Mumbai: India’s white-ball winter campaign concluded strongly as Sri Lanka was trounced 3-0 in the T20 series that ended in Dharamsala. With this clean sweep, India has reached the top of record books for the most consecutive T20 victories which are now 12 and counting. The recent wins over West Indies and Sri Lanka have also laid a smooth platform for India to now confidently look at the bigger picture – the T20 World Cup in Australia in October later this year. In the process, Rohit Sharma ticked all the boxes as the new captain and has made a commanding transition into the leadership role.
Before the West Indies arrived on Indian shores in early February, the Men in Blue had been soundly beaten in South Africa under KL Rahul’s captaincy while Rohit Sharma was injured. It meant that Rohit had to hit the ground running with the added pressure of building a new team for not only the T20 World Cup later this year but also keeping an eye on the 2023 ODI World Cup scheduled in India. While the media focused on his equation with ex-captain Virat Kohli, Rohit went about his job as if he had always been at the helm. His shrewd tactics were always known in IPL but now were on full display as he led excellently all through the month ultimately keeping India’s losses to zero during their entire campaign against both Windies and Lanka.
Much of the credit should also be given to the new head coach Rahul Dravid. Both Rohit and Dravid backed Suryakumar Yadav and Shreyas Iyer to solve India’s long-standing middle-order conundrum. On their part, the talented duo stepped up and showed maturity to ensure victories from tricky situations. Surya was declared the Man of the Series in the T20s against West Indies and Shreyas won the Man of the Series against Sri Lanka in the same format.
But it wasn’t just the impressive batsmanship by them that became the talk of the town, it was the strike rate at which they played and kept the momentum steady throughout their stay on crease which made everyone sit up and take notice. This has been India’s Achilles Heel for the last few years- a fragile middle order and slow run-rate in the middle overs. With Surya and Shreyas succeeding in their roles, it has given a happy headache to the team management to pick their best eleven once Hardik Pandya and K L Rahul come back from their injuries.
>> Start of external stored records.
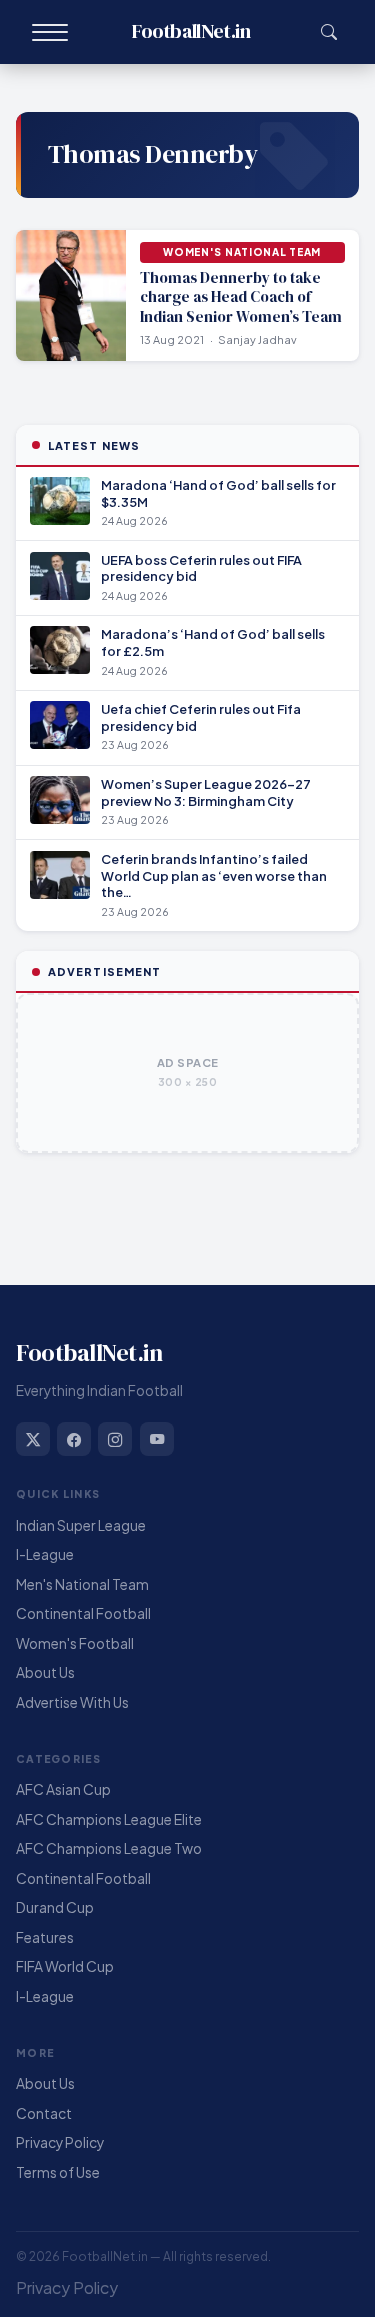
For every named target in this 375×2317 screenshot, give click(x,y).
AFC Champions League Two (109, 1848)
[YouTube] (157, 1439)
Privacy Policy (60, 2142)
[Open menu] (50, 32)
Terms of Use (58, 2172)
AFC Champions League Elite (109, 1819)
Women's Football (75, 1643)
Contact (44, 2113)
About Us (45, 1672)
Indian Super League (81, 1525)
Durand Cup (55, 1907)
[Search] (328, 32)
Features (45, 1937)
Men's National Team (82, 1584)
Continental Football (83, 1613)
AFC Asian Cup (63, 1789)
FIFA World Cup (65, 1966)
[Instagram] (115, 1439)
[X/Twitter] (33, 1439)
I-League (45, 1554)
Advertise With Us (72, 1702)
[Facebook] (74, 1439)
The overall aggressive approach by Surya-Shreyas looked like a well-thought-out team plan. Previously India had been playing a rather traditional style of T20 game where the start was slow and steady and later the tempo was raised at the climax of the innings. This strategy has cost India many crucial games and was instrumental in their not winning any T20 World Cup since 2007. But after Rohit took over, it was a clear approach by all batsmen, including mainstays like Virat and Rohit himself, to bat aggressively right from the word go. The team may have lost quick wickets in the process but the strategy has paid dividends as the opposition has been taken by surprise. Moreover, the blessing in disguise in the entire situation has been the added responsibility and maturity that the middle order has shown. Earlier, the bulk of run-making was done by the top order and the middle order hardly got tested. The lack of preparation meant that in crucial games, the batting often capitulated, frustrating the loyal fans.
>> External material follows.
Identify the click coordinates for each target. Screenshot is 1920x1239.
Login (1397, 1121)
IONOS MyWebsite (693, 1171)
There is also the new dasher that India has found in the lower middle order in the form of Venkatesh Iyer. He has been a very important cog in the Indian juggernaut as he can bowl a few crucial overs too. Along with him, Prasidh Krishna with his pace was a welcome addition to the team. Although Krishna wasn’t selected for the Sri Lankan T20 matches, he was adjudged the Man of the Series in the ODIs against the Windies picking up 9 wickets.
Despite the massive positives in recent matches, there are still some chinks in the armor that need to be ironed out quickly. India’s catching has been abysmal, to say the least, with many dollies being dropped. India’s death bowling also remains a worry as many new bowlers fail to execute their plans. Even in the last T20 game against Sri Lanka, India had choked runs for most of the Lankan innings but the last 4 overs saw them leaking 56 runs – a similar story had unfolded in the previous game where 72 runs were looted in the final 4.
Such mistakes can cost India dearly playing against top sides like Australia and England. This is an area that is controllable among the many variables in the game and Rahul Dravid would be keen to ensure that such mishaps are rare rather than usual occurrences as Team India heads towards a World Cup that is critical to redeem its stature in the T20 format.